--- Records for processing Enclosed Below ---

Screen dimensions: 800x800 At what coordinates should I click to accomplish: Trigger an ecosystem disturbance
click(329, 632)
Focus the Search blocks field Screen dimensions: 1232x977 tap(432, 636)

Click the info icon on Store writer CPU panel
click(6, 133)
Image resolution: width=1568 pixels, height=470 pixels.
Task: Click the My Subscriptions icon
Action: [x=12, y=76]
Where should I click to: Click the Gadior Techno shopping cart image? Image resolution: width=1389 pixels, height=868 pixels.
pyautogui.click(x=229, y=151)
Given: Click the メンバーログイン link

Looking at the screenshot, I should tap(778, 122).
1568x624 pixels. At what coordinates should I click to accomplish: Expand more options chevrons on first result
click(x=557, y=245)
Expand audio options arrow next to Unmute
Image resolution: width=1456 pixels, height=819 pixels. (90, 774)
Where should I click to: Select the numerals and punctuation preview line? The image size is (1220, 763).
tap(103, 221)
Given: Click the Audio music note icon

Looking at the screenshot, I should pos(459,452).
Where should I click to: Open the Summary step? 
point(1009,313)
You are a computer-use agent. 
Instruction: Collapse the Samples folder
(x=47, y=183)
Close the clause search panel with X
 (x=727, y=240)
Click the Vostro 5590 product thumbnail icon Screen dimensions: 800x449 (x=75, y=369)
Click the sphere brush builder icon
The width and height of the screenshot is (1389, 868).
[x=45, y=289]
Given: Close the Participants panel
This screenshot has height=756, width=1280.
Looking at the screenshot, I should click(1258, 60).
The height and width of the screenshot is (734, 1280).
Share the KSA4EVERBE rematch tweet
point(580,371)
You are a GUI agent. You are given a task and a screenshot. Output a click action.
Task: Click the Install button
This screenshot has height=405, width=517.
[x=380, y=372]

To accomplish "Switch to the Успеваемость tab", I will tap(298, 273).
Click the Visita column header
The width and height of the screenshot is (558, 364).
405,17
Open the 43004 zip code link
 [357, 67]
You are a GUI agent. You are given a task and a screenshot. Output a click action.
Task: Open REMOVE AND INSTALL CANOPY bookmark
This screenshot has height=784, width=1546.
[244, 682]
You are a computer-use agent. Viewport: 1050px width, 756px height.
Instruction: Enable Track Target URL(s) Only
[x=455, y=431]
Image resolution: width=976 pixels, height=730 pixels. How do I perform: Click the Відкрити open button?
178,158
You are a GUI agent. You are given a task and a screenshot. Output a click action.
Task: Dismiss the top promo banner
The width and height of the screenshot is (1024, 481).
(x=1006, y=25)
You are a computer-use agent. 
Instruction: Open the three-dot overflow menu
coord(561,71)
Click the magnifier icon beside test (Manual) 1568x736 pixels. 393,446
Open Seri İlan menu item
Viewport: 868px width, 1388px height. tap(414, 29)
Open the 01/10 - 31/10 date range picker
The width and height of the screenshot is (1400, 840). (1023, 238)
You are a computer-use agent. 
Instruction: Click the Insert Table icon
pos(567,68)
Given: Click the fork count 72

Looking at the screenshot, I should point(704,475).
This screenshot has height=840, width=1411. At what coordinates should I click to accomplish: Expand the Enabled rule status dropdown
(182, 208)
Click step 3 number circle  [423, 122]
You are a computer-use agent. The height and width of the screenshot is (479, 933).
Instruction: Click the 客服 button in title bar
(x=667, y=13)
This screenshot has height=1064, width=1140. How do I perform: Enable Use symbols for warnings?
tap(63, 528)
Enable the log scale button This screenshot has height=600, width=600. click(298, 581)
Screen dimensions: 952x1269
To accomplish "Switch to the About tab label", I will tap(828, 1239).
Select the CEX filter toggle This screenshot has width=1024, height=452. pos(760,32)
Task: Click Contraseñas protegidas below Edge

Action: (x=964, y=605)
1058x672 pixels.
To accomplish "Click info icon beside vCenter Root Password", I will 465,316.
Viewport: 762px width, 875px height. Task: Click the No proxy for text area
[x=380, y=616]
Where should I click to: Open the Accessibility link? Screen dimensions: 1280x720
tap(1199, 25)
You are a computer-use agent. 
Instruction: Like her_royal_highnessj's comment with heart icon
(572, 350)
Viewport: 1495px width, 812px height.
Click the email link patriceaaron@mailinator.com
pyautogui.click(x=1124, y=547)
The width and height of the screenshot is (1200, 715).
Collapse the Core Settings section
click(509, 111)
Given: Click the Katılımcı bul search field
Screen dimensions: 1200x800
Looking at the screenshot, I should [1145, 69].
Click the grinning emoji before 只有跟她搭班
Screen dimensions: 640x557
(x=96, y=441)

--- End of Enclosed Records for processing ---

▸ Exercise
Which lines above contain the word "field"? Copy each one.

▸ Your solution
Focus the Search blocks field Screen dimensions: 1232x977 tap(432, 636)
Given: Click the Katılımcı bul search field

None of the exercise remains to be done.